Filter the material below down to the lines with the word "Enable" and give those lines.

• _Data extract_
========================================

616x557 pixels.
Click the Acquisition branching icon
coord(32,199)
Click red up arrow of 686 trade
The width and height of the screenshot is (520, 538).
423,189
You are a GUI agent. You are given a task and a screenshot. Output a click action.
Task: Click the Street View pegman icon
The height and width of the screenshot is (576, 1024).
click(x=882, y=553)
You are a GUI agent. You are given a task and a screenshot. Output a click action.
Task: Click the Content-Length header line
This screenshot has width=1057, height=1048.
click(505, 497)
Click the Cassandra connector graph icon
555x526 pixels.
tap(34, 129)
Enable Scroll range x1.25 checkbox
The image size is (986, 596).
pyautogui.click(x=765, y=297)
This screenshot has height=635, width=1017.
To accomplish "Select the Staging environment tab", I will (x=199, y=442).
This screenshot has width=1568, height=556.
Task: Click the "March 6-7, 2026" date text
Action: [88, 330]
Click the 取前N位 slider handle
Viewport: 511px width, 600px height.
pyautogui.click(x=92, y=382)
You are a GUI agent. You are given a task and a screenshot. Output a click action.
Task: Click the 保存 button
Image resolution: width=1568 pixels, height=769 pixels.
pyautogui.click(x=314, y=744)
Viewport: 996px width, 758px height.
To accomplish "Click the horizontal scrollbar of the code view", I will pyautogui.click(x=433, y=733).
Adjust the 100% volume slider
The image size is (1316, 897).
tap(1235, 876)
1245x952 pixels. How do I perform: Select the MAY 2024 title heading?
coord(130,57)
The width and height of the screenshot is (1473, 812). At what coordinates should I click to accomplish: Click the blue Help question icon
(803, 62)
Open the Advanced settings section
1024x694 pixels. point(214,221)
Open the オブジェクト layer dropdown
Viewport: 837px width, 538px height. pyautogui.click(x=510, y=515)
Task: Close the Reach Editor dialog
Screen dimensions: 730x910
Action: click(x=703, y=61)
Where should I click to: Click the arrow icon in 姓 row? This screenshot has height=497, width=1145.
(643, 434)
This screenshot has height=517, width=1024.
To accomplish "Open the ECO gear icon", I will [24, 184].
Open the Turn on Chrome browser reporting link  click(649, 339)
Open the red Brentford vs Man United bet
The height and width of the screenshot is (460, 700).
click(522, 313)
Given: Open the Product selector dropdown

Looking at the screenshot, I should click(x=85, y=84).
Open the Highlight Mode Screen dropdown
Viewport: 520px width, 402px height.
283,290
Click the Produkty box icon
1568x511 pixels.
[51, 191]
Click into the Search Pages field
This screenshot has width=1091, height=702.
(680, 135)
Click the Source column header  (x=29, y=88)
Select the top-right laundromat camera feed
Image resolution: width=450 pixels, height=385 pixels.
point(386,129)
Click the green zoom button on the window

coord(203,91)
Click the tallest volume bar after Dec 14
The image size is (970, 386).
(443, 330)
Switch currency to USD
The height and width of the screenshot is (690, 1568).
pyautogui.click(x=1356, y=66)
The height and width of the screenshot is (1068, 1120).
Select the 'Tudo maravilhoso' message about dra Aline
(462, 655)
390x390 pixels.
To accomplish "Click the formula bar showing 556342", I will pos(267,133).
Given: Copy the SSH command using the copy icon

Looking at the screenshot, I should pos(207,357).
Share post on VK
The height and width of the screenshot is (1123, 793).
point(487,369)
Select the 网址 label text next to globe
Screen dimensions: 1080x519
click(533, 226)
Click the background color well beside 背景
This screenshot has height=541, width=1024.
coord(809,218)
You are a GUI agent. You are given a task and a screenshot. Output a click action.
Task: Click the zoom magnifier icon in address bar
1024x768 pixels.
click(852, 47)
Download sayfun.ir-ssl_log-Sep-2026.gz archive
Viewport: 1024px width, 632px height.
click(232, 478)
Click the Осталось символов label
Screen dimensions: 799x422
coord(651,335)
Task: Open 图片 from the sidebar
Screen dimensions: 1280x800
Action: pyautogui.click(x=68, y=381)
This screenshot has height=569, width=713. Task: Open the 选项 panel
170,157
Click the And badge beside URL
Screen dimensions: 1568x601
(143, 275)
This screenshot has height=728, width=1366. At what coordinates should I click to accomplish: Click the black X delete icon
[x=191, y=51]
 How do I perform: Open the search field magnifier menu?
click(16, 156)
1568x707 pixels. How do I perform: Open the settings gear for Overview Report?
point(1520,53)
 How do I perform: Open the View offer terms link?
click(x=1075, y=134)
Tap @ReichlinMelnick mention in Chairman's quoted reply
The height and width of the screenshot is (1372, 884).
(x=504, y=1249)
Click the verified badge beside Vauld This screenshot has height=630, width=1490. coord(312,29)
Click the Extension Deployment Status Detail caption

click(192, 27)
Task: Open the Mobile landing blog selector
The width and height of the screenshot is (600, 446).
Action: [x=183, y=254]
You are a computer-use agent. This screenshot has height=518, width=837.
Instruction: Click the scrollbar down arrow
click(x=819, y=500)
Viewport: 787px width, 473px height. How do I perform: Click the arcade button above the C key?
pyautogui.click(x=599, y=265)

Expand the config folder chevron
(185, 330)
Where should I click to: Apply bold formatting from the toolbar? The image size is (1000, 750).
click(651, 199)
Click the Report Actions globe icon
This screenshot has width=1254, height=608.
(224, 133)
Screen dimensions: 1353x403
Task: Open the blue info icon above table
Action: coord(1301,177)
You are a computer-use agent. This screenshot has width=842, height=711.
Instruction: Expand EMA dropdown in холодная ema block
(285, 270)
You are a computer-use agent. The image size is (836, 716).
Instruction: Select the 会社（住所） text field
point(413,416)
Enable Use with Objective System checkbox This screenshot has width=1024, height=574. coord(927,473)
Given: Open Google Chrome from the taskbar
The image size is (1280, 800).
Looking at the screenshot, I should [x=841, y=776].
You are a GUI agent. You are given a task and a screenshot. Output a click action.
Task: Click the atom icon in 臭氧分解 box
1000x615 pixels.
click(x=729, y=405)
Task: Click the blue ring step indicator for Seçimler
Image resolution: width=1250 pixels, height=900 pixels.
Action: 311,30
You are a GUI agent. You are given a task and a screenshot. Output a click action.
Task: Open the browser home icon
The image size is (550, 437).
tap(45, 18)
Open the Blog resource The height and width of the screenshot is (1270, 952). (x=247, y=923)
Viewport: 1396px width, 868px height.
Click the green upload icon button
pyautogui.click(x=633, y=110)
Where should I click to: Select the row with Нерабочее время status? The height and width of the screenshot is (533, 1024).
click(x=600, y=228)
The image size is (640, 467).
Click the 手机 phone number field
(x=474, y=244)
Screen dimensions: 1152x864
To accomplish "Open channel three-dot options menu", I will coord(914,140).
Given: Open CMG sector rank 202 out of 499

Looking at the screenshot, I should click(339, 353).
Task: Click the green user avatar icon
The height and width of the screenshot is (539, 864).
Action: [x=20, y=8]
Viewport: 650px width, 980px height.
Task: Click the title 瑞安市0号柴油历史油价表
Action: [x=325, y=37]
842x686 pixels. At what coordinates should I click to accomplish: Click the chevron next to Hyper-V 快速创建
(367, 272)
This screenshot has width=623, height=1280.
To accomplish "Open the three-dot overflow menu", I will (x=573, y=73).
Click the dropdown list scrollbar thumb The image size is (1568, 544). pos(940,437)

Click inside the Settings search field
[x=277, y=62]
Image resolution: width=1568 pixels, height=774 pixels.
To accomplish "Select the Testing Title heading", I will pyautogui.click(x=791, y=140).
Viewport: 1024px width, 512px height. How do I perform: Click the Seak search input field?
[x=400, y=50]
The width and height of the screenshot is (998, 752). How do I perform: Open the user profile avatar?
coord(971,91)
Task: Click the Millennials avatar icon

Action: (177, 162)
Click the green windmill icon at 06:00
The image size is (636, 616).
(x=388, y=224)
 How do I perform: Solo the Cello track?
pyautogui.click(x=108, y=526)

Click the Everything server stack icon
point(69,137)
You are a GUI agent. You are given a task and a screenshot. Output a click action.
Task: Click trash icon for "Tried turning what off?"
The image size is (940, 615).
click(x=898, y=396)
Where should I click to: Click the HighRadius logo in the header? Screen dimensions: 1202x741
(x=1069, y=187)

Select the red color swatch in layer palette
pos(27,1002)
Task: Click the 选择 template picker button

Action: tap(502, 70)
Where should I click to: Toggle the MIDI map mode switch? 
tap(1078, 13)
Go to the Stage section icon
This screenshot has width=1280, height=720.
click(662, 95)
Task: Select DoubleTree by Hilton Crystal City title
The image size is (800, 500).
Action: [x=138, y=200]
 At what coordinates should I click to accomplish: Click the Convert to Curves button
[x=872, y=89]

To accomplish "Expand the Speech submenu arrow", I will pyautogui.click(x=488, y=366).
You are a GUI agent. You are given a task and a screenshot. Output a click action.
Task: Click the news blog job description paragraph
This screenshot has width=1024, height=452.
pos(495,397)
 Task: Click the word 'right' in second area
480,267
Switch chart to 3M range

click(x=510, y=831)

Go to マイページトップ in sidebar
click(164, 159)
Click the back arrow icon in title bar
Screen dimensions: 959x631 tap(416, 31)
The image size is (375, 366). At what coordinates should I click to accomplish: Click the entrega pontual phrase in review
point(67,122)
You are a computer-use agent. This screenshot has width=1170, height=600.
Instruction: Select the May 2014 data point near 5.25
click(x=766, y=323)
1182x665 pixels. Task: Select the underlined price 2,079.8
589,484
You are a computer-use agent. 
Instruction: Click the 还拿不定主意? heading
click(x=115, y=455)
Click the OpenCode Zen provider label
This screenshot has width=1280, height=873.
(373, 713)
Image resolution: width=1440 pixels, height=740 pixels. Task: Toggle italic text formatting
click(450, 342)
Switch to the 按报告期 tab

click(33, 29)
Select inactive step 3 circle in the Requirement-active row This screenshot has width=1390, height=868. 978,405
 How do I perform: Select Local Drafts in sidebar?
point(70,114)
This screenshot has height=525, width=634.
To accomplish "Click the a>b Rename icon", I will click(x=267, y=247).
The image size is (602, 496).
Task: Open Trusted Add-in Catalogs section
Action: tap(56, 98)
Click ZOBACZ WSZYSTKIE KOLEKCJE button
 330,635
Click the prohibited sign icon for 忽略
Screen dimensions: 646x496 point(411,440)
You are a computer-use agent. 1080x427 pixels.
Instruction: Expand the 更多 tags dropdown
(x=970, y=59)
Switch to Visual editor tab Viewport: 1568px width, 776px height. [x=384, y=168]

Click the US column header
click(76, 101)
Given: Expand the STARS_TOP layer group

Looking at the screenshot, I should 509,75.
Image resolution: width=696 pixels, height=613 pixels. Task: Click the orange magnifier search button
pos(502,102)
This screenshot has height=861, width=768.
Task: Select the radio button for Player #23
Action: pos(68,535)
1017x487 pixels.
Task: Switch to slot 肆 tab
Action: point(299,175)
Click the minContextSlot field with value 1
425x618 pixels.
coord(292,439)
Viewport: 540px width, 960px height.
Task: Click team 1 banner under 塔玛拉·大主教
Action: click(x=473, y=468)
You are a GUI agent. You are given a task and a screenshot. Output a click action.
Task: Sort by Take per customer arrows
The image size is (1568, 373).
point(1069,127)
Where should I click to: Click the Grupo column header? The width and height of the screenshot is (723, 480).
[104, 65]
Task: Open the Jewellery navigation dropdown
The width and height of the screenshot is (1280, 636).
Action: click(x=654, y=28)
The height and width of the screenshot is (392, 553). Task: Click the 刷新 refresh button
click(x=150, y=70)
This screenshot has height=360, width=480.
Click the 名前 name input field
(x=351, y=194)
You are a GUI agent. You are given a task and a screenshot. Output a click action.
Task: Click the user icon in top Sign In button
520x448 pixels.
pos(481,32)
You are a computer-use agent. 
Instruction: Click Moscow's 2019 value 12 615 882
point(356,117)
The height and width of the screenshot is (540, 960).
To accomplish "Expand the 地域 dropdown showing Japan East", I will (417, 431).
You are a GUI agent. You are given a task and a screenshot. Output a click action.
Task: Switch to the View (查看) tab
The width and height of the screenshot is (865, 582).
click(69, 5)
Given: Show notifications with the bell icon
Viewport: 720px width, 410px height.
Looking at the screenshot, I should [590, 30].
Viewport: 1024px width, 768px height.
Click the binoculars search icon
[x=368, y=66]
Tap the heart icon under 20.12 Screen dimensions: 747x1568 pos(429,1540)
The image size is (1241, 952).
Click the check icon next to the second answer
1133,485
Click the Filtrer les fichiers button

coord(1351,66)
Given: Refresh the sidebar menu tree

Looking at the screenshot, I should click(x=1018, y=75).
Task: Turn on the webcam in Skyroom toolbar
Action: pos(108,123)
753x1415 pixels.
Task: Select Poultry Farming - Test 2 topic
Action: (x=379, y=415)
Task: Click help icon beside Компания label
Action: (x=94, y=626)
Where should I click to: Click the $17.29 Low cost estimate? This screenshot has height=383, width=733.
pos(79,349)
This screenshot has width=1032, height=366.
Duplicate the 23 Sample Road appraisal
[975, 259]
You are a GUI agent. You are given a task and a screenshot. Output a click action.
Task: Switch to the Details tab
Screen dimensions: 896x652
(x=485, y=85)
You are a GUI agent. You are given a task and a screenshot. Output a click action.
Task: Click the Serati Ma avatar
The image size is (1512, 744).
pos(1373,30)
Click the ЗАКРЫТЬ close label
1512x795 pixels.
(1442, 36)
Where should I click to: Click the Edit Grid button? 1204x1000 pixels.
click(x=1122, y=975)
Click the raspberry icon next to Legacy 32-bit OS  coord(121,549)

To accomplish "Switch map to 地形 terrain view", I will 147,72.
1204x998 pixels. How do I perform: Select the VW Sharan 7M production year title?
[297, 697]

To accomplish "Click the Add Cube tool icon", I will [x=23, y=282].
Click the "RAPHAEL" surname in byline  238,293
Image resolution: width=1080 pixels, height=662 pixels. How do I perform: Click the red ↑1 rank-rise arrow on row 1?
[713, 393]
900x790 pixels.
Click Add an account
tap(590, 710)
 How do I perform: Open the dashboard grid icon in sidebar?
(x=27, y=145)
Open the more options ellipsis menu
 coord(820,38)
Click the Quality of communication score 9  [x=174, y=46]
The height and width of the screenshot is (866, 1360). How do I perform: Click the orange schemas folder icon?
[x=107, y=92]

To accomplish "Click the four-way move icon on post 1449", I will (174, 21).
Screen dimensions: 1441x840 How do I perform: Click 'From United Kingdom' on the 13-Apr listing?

========================================

• _Response_
Enable Scroll range x1.25 checkbox
Enable Use with Objective System checkbox This screenshot has width=1024, height=574. coord(927,473)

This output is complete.